Philip Steadman (University College London)

Abstraction and Schematisation in the Repeated Copying of Designs

In the late 19th century, in the wake of the publication of The Origin of Species, the archaeologist Augustus Lane Fox Pitt-Rivers and the anthropologist Alfred Haddon applied Darwinian theory loosely to the ‘evolution’ of decorative designs. Their argument was that motifs on coins, pots or weapons underwent slow processes of change through successive copying, with slight ‘variations’ introduced at each step. What was at some stage a naturalistic depiction could be transformed gradually into an apparently abstract schema (or vice-versa). Haddon and Pitt-Rivers found many real examples of such processes among anthropological material.
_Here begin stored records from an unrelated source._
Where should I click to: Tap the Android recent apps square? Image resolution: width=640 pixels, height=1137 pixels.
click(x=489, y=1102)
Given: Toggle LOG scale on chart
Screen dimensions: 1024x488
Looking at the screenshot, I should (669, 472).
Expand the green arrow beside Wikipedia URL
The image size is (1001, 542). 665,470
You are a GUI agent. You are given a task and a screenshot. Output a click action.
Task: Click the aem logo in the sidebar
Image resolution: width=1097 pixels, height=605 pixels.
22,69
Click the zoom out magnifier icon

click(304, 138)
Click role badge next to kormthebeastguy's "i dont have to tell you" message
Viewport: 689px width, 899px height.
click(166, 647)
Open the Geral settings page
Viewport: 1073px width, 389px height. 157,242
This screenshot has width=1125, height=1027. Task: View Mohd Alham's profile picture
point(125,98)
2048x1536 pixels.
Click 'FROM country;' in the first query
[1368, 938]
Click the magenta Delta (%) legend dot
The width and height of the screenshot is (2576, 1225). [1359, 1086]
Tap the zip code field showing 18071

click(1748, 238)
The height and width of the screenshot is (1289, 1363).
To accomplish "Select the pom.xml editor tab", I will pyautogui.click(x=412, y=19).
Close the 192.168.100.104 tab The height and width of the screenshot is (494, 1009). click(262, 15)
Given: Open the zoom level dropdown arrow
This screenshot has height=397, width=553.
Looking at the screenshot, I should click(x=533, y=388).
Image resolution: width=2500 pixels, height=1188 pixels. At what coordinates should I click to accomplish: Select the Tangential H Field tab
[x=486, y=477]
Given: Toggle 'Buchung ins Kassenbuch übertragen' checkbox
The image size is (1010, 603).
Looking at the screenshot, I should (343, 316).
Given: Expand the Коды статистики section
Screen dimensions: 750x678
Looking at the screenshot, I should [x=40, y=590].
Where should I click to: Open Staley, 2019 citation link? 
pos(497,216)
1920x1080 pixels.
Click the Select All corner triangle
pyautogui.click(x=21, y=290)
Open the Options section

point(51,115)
They also made experiments to test this evolutionary explanation, in which they asked one person to copy a drawing, a second person to copy the copy without reference to the original, and so on. In the 1930s the psychologist Frederic Bartlett made similar experiments in connection with his studies of visual memory, reported in his book Remembering. The Surrealists had a game called ‘Dessin Successif’, intended to stimulate the automatic production of strange images – a kind of graphical equivalent of ‘Chinese Whispers’. I have made a number of copying experiments along these lines myself. It is my tentative proposal in this paper that the results can throw light on the nature of diagrams and how they have evolved (in a non-Darwinian sense) in various fields. If a naturalistic drawing is taken as the starting point, it undergoes a characteristic process of change as the copying goes forward. It does not simply deteriorate. Instead it typically becomes more abstract and more schematic, but without great loss of detail or information. Parts of the image become separated out, the whole design is flattened, and perspective occlusion is removed. The same drawing if set off a second time - and barring casual accidents - takes a similar trajectory. These kinds of processes can be observed in the ways that certain specialised modern types of diagram like circuit diagrams or tube maps can be seen to have evolved historically.

The paper will be illustrated with many examples. Members of the audience will be invited to take part in an experiment themselves.


Rebecca Whiteley (University College London)

Diagrams in Early Modern Midwifery: Problems in the Construction and Communication of New Kinds of Body Knowledge

In the decades before 1700, Western European countries saw enormous cultural, social and medical shifts in how midwifery was practiced and understood. Medically trained men began to practice midwifery, transforming it into a publically discussed, medical profession partly through the publication of illustrated instructional manuals. These midwife authors aimed to communicate innovations both in how the body was pictured, and how it could be practiced upon. While the images these authors produced have typically been dismissed as inaccurate anatomies, this paper will argue that they are, instead, radical and experimental diagrams. Not poorly observed, but rather intentionally abstracted and adapted to communicate kinds of body knowledge and processes of practice that had never before been visually depicted. This paper will focus on the problems faced by these authors, and the artists they employed, in their attempts to create a visual language that could embody and communicate their new kind of practice, and yet remain legible to their audience. In this paper I will discuss the representational and technical innovations of these diagrams (successful or not), as well as the wider cultural implications of these images on midwifery at a time when its cultural and medical status was being widely redefined.